Frequently Asked Questions about this Article…
Japan's deflation refers to persistently flat or falling consumer prices over decades. According to the article, it is partly “non-monetary” — a legacy of an oversized national cost structure from the 1980s, a greying population that prefers falling prices, and political choices that avoided big reforms. Deflation has acted like a stealth tax cut for households and helped keep costs down, so many consumers and businesses have adapted and come to accept (and in some ways benefit from) lower prices.
Research cited in the article (IMF researcher Patrick Imam) argues that monetary policy works by changing expectations and short-term behaviour — actions disproportionately taken by younger people (buying houses, starting businesses, investing). With one in four Japanese already over 65 and that share rising, fewer people respond to interest-rate cuts, weakening the transmission of central-bank tools like rate cuts and quantitative easing.
Masaaki Shirakawa argued that raising the monetary base risked hurting Japan’s large elderly population on fixed incomes, whose purchasing power would be eroded by higher prices. Politicians saw that rationale as insufficient and replaced him; his successor, Haruhiko Kuroda, moved quickly to expand the monetary base in an effort to spur inflation.
The article explains that deflation lowers nominal bond yields, which makes servicing large government debt easier. Japan’s high debt load (described in the article as approaching historically large levels) is less burdensome when interest rates and nominal yields stay very low — a key reason deflation has been politically tolerable.
The article highlights a key concern: sustained inflation could change how bond markets view Japan’s large debt and could push up long-term yields from their sub-1% levels. That would affect bond prices and the borrowing costs for the government, and could also challenge households and companies that have adapted to low-price conditions. Investors should watch bond yields and policy signals from the Bank of Japan.
Economist Kosuke Motani uses the term “non-monetary deflation” to describe Japan’s price stagnation driven not primarily by central-bank policy but by structural factors: an overbuilt national cost structure, a greying population that favours falling prices, and political choices that treat deflation as a symptom rather than the cause of economic malaise.
As noted by former BOJ researcher Martin Schulz, households have learned to maintain or improve living standards without expecting higher wages, and companies focus on cost-cutting rather than aggressively seeking bigger markets. This widespread adaptation makes reversing deflation challenging, because many economic actors have adjusted expectations and business models to a low-price environment.

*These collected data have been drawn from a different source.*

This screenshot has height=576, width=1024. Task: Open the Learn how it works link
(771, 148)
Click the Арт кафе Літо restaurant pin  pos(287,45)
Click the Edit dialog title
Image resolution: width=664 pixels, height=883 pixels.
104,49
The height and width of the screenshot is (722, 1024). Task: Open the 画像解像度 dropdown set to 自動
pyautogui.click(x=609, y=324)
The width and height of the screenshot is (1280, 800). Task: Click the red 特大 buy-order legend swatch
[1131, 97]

Quantitative easing is a monetary policy tool intended to influence long-term expectations and encourage spending and investment today. The article notes critics’ views — including Motani’s and Imam’s research — that QE relies on behavioural responses more common among younger people. In ageing societies where fewer people are likely to change spending or investment patterns, QE may have limited power to restore sustained inflation.